Pero siguieron el camino, y se encontraron una caravana, llamativa por tener todos los carros muy buen tapados, con guardias reales y un grupo de enanos para proteger la mercancía (mucha vigilancia para una simple caravana). Y al mando de este grupo de enanos no estaba otro que el propio Yarpen Zigrin. Tanta vigilancia era en parte por el miedo de un ataque Scoia'tel. Y aquí una de las grandes lecciones que Ciri tiene que aprender a lo largo de su camino, por qué un enano vigila una caravana propiedad de los humanos, del ataque de los no-humanos. 

—Tenemos que vivir los unos junto a los otros —continuó Yarpen—. Nosotros y vosotros, humanos. Porque simplemente no tenemos otra salida. Desde hace doscientos años lo sabemos, y desde hace más de cien trabajamos en ello. ¿Quieres saber por qué entré al servicio de Henselt, por qué tomé esta decisión? No puedo permitir que este trabajo haya sido en vano. Más de cien años hemos intentado acomodarnos a los humanos.
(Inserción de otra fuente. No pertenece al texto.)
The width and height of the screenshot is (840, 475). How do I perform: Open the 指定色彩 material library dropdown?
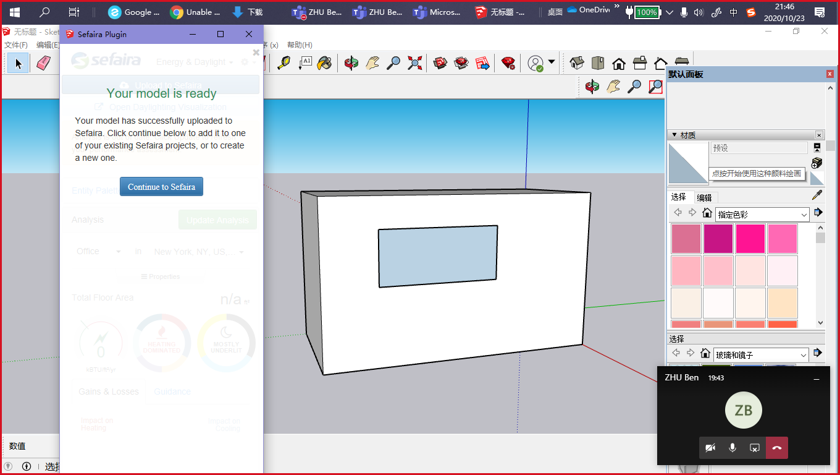click(804, 215)
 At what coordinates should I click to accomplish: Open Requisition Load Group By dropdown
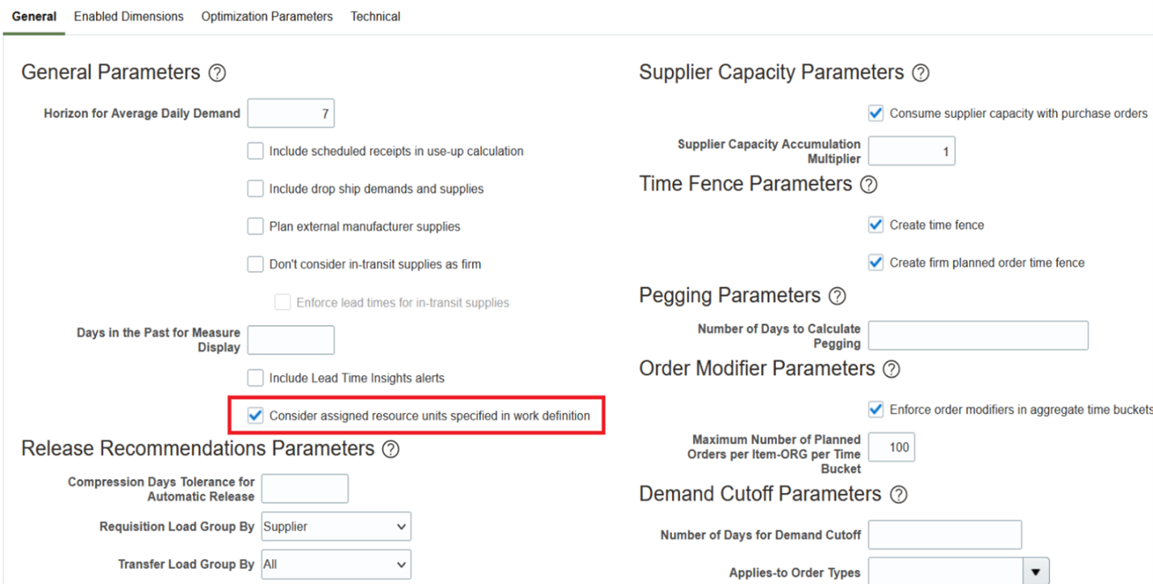point(336,527)
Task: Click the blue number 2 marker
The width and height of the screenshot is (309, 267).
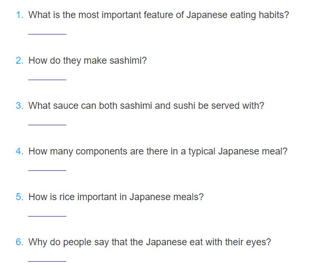Action: click(x=20, y=61)
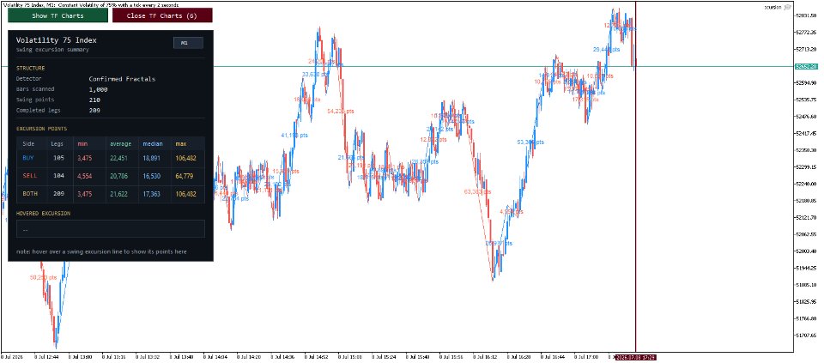This screenshot has width=824, height=363.
Task: Select the SELL row in the excursion table
Action: click(111, 175)

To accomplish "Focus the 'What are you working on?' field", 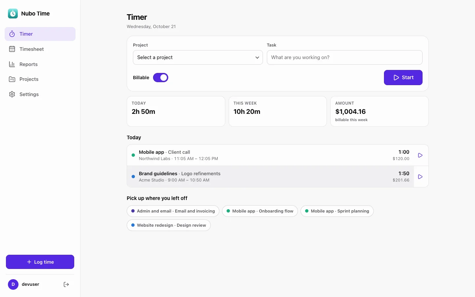I will [345, 57].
Medianos, gnomos, nosotros, incluso los elfos, porque no hablo de las rusalkas, las ninfas o las sílfides, éstas fueron siempre independientes, incluso entonces cuando todavía no estabais vosotros. Por los cien diablos, esto ha durado cien años, pero hemos conseguido de algún modo organizar una vida en común, una vida los unos junto a los otros, hemos conseguido en parte convencer a los humanos de que nos diferenciamos de ellos en muy poco...

—Nosotros no nos diferenciamos en nada, Yarpen.

El enano se dio la vuelta violentamente.

—En nada nos diferenciamos —repitió Ciri—. Al fin y al cabo piensas y sientes como Geralt. Y como... como yo. Comemos lo mismo, del mismo caldero. Ay udas a Triss y y o también. Tú tuviste abuela y y o tuve abuela... A mi abuela la mataron los nilfgaardianos. En Cintra.

—Y a la mía los humanos —dijo con énfasis el enano—. En Brugge. Durante un pogromo.

A. Sapkowski (1994) La sangre de los elfos

Ciri y Yarpen por DoroKitsune

Pero Ciri aprendió aún más de los elfos, de su historia, de sus batallas, de su decadencia, de la rosa de Shaerrawedd. Geralt le enseñó las ruinas del palacio, cómo los elfos siguen peregrinando hacia allí y por qué continúan con la lucha. Ciri se pinchó con una de las rosas y un fino hilo de sangre cayó de sus dedos, una visión de un ataque al convoy llenó su cabeza.

Corrieron de nuevo a dónde estaba la caravana, los Scoia'taels atacaban con bravura y la lucha acabó con varios muertos en ambos bandos. Los carromatos cayeron y la mercancía (que ni los propios enanos conocían) salió a la luz, piedras y cantos rodados con menos valor que la mierda de un caballo. Porque en una época en la que los Scoia'taels no paran de atacar, ¿quién se va a fiar de un grupo de enanos para proteger mercancías valiosas sin hacerles pasar primero por una prueba?